Partenza alle 22.50 di sabato da un luogo significativo: l’Addio ai monti in rione Pescarenico; arrivo alle 23.25 di domenica nello stesso luogo. In compagnia di alcuni amici, tra i quali Marco Rigamonti, Giuliano ha compiuto il percorso, tenendo sempre gli occhi puntati sulla città manzoniana e ricordando, con questo affascinante trail su sentieri e strade, lo zio Giuseppe, insegnante elementare, che nelle scuole del territorio e, negli ultimi anni di insegnamento alla “Carducci” di Lecco, ha appassionato generazioni di lecchesi non solo al leggere, allo scrivere e al far di conto, ma anche alla natura e alle montagne.

“Questa edizione numero zero – spiega Roberto Timpano, uno degli organizzatori del trail, assieme a Gianluca Castelnuovo – è stata allargata a un gruppo di persone che si è appassionato al progetto. Monte Barro, Moregallo, Coltignone, Grignetta, Due Mani, Resegone, Magnodeno: i partecipanti al trail hanno toccato queste cime, testando un percorso che, in prospettiva, vorremmo che diventasse il percorso di un trail vero e proprio”. L’interesse dei runner c’è. Ora si renderà necessario il reperimento di sponsor e di collaboratori lungo il tracciato. “La nostra prospettiva – continua Timpano – è di organizzare per il giugno del prossimo anno, la prima edizione del Gran trail dei Promessi sposi. Abbiamo compreso che l’interesse nei runner c’è. In un paio di giorni la nostra pagina facebook ha raggiunto i 120 like e sicuramente crescerà. Non facciamo concorrenza ad altre manifestazioni, ma possiamo offrire un’opportunità in più agli appassionati di corsa in montagna”. Ci sarà molto da lavorare per proporre un trail di questo tipo: “In autunno speriamo di iniziare – conclude Timpano -, a organizzare l’edizione 2020. Vorremmo coinvolgere le numerose realtà associative presenti sul percorso, che potranno “adottare” un tratto del tracciato, permettendoci di organizzare al meglio la corsa”.

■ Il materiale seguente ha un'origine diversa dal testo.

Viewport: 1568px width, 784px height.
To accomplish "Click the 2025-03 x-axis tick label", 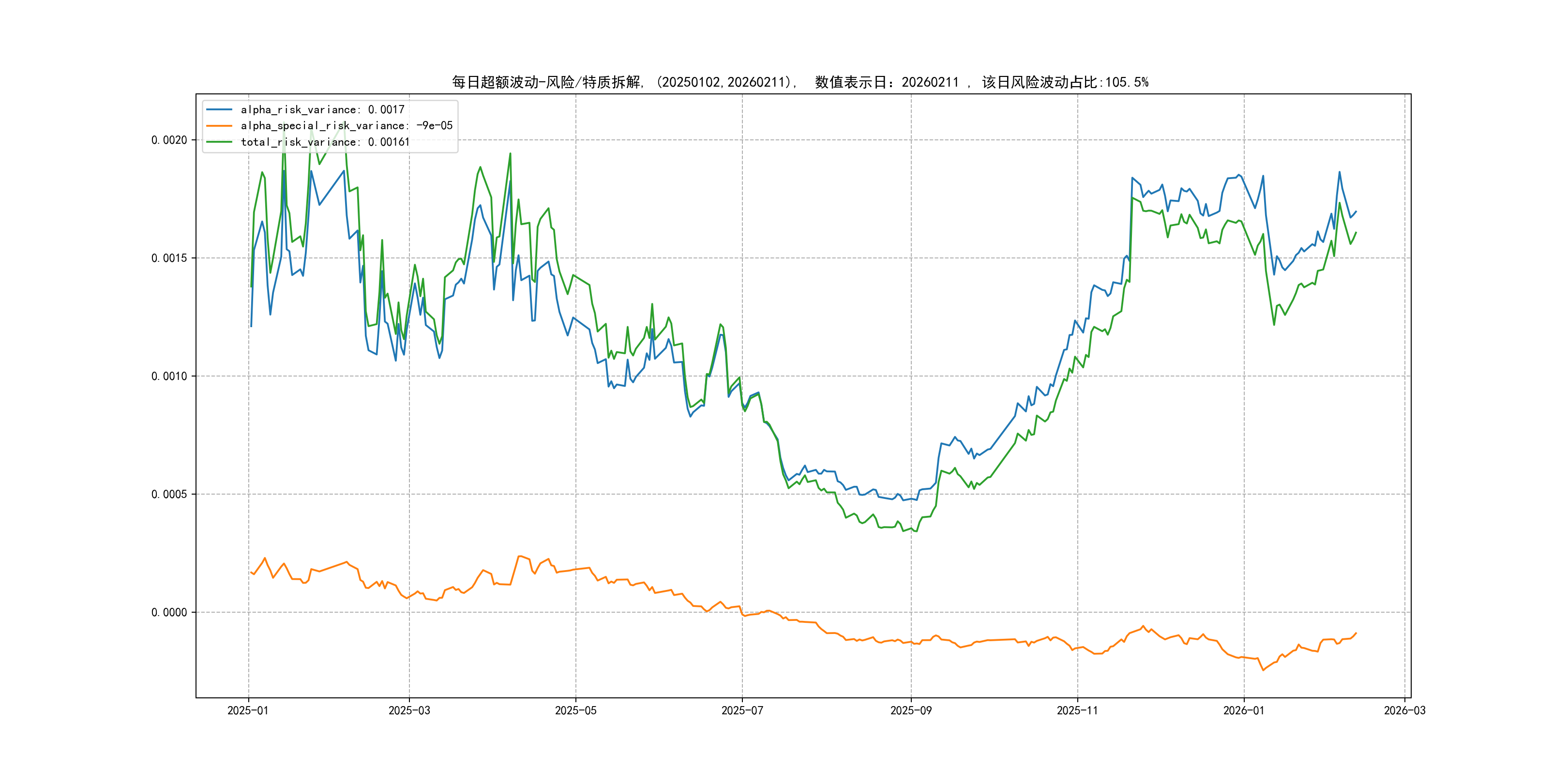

In una zona ricca di storia, di suggestioni letterarie, di roccia e di acque, forse arriverà una nuova gara che permetterà di gustare ancora di più “Quel ramo del lago di Como, che volge a mezzogiorno, tra due catene non interrotte di monti, tutto a seni e a golfi, a seconda dello sporgere e del rientrare di quelli, vien, quasi a un tratto, a ristringersi, e a prender corso e figura, tra un promontorio a destra, e un’ampia costiera dall’altra parte; e il ponte, che ivi congiunge le due rive, par che renda ancor più sensibile all’occhio questa trasformazione, e segni il punto in cui il lago cessa, e l’Adda ricomincia, per ripigliar poi nome di lago dove le rive, allontanandosi di nuovo, lascian l’acqua distendersi e rallentarsi in nuovi golfi e in nuovi seni”.